Ce qu’il faut principalement retenir, c’est que l’exercice d’optimisation est forcément beaucoup plus simple s’il est effectué en amont des décisions qui figent le projet dans sa forme et son programme.
Prendre en compte les vrais coûts de construction
D’une manière générale, à Pirmil-Les Isles ou ailleurs, les projets sont devenus tellement complexes qu’il est rigoureusement impossible d'embrasser intuitivement l’ensemble des mécanismes économiques en jeu (si cela a jamais été possible !). Il serait tout aussi illusoire de s’en remettre à quelques ratios élémentaires : il faut bel et bien dérouler le modèle économique global de l’opération d’aménagement pour tester sa viabilité.
Pour y parvenir, des données précises et à jour sont essentielles. À Pirmil-Les Isles, il faut en particulier saluer l’initiative des bailleurs et coopératives HLM pressentis pour réaliser le projet, qui ont collectivement mandaté à leurs frais deux économistes pour établir les coûts réels découlant du cahier des charges envisagé par l'aménageur.
Cela plaide pour que les aménageurs constituent et tiennent à jour des référentiels de coûts de construction, utilisables dès les premières phases de conception des projets. La même recommandation vaut d’ailleurs pour les revenus des ménages, une donnée clé pour appréhender les prix admissibles des logements libres.
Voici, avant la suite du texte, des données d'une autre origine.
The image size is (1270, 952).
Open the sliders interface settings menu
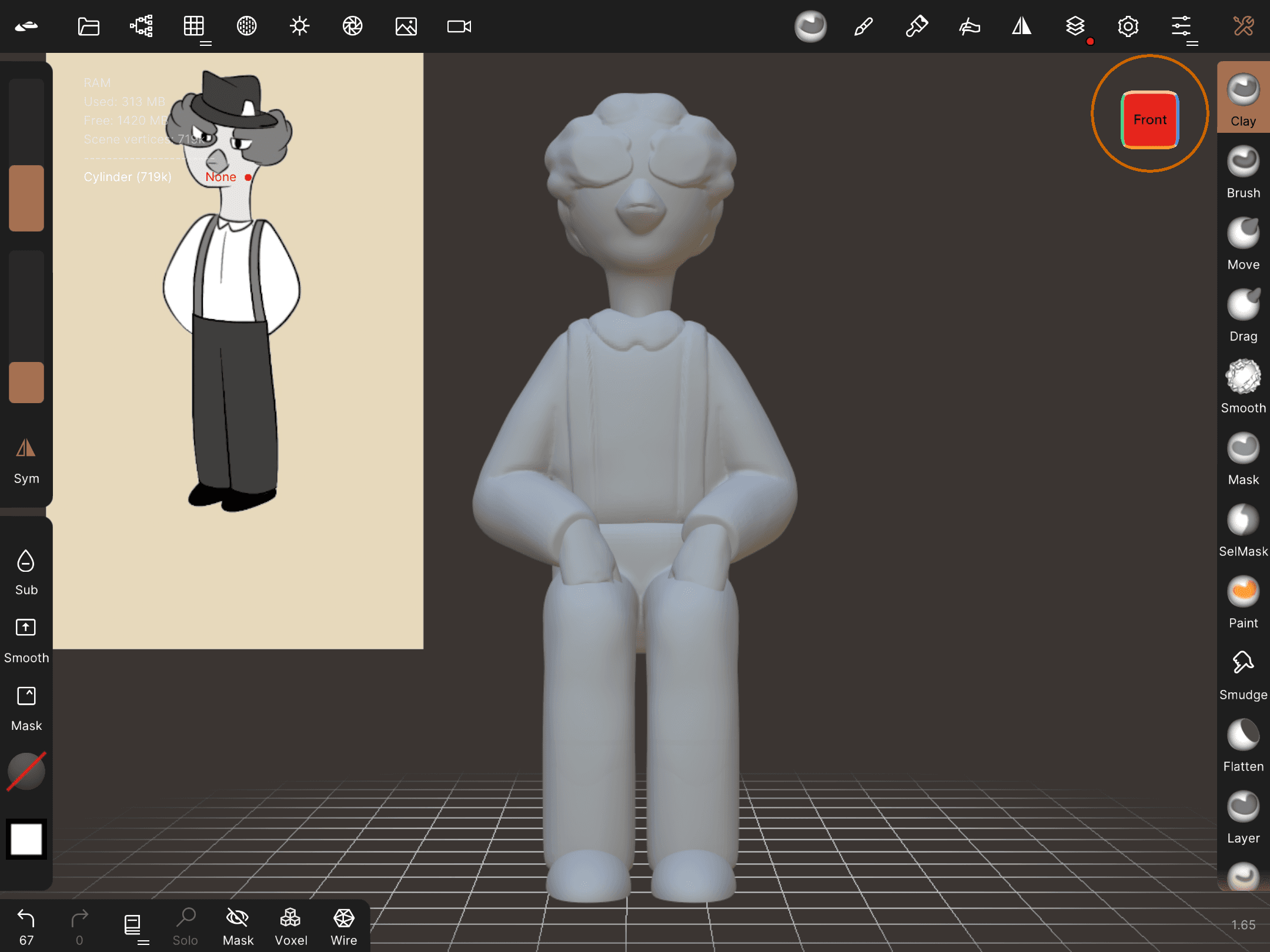[1181, 26]
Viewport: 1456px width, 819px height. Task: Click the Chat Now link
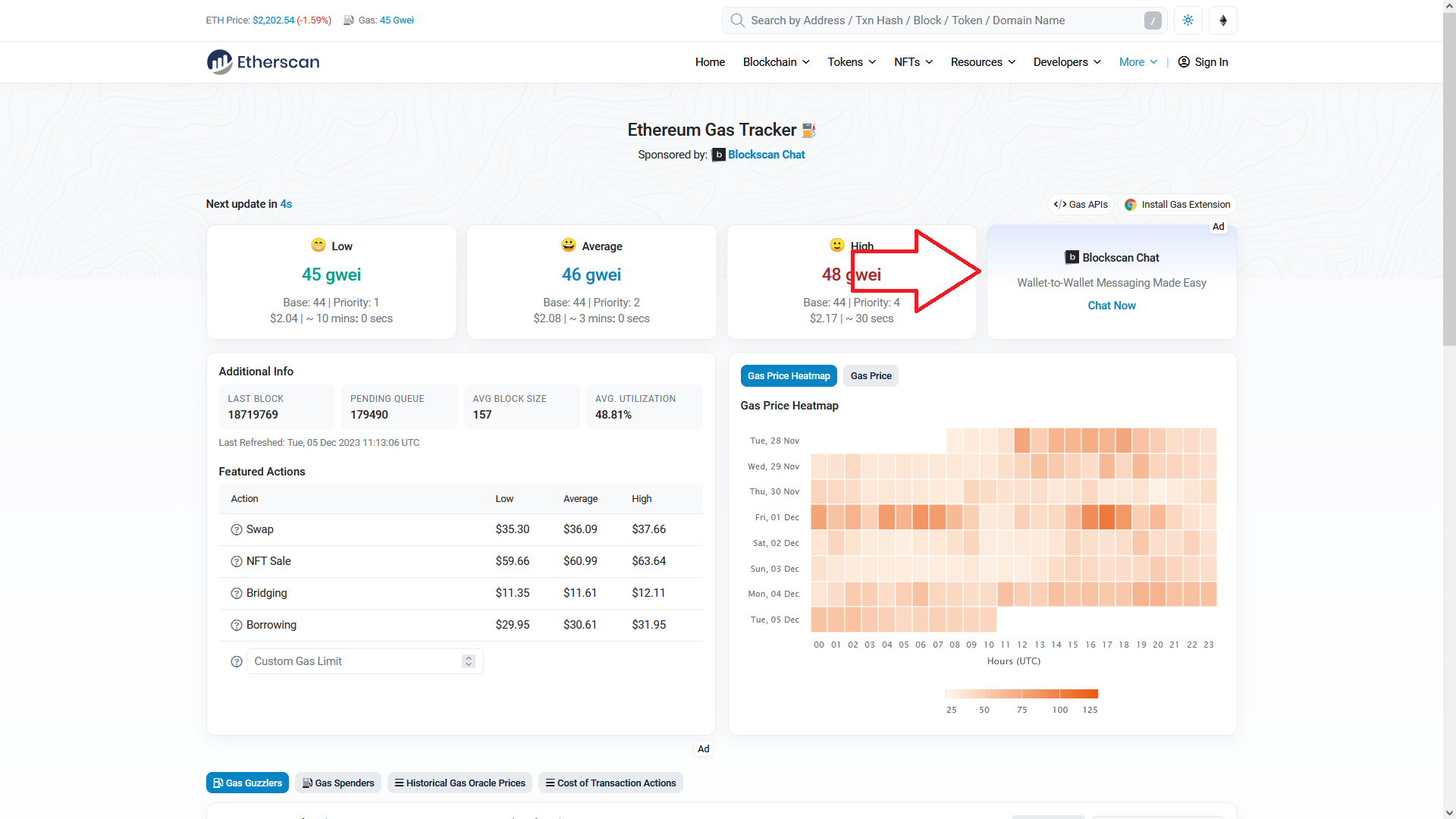coord(1111,306)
Tester (avant) le réalisme des politiques publiques
Ce cas a également mis des chiffres réels en face de certains choix politiques, tels que la volonté de ne pas pratiquer de péréquation entre le logement social et le logement libre, ou encore un prix plafond au m² très bas pour le BRS.
Ces choix socio-économiques ne sont pas contestables en eux-mêmes, ils renvoient à des enjeux bien réels par ailleurs.
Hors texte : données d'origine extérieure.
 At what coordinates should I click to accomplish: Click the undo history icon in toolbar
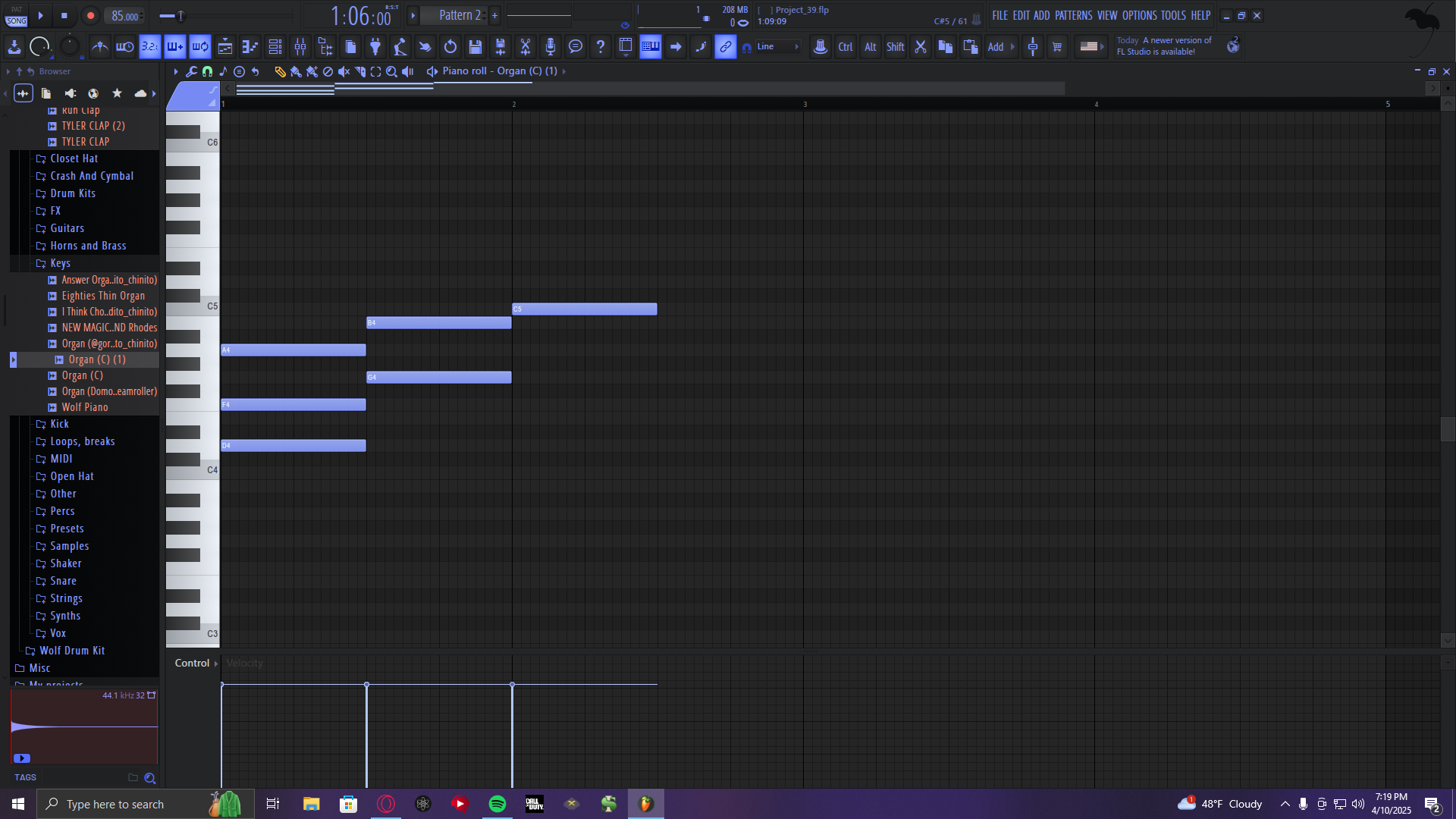tap(450, 47)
Or, confrontés à cet autre objectif politique incontestable qu’est la qualité durable de l’habitat au sens large, ils donnent lieu à des équations financières pouvant atteindre une grande complexité.
La démonstration de Pirmil-Les Isles devrait donc inciter les collectivités à mieux prendre en compte les déterminants économiques des projets urbains et immobiliers au moment de définir leurs politiques publiques du logement.
Pratiquer la co-conception jusque dans l’approche des coûts
Soulignons enfin l’importance de la coopération dans ce travail d’optimisation. Si nous sommes parvenus à optimiser les bilans, c’est parce que chacun y a apporté sa contribution intellectuelle et son expertise : l’aménageur, l’équipe de maîtrise d’œuvre emmenée par OBRAS, les représentants des bailleurs et des coopératives HLM déjà mentionnés, mais aussi ceux des promoteurs, avec lesquels nous avons eu des discussions analogues. Tout ceci, faut-il le rappeler, en amont de la commercialisation des charges foncières.
Mais, direz-vous peut-être : « Comment faisait-on avant pour que les modèles tournent ? ». Manifestement, en dehors de Paris et de Lyon, cette variable d’ajustement finale qu’est la solvabilité des ménages avait encore quelques réserves pour que « ça passe quand même ». Or cette capacité à encaisser les hausses trouve forcément sa limite quand tout devient plus complexe, plus rare, plus cher. Pirmil-Les Isles est peut-être le signal que nous avons changé d’époque, et que le stress test auquel ce projet a été soumis devrait devenir systématique.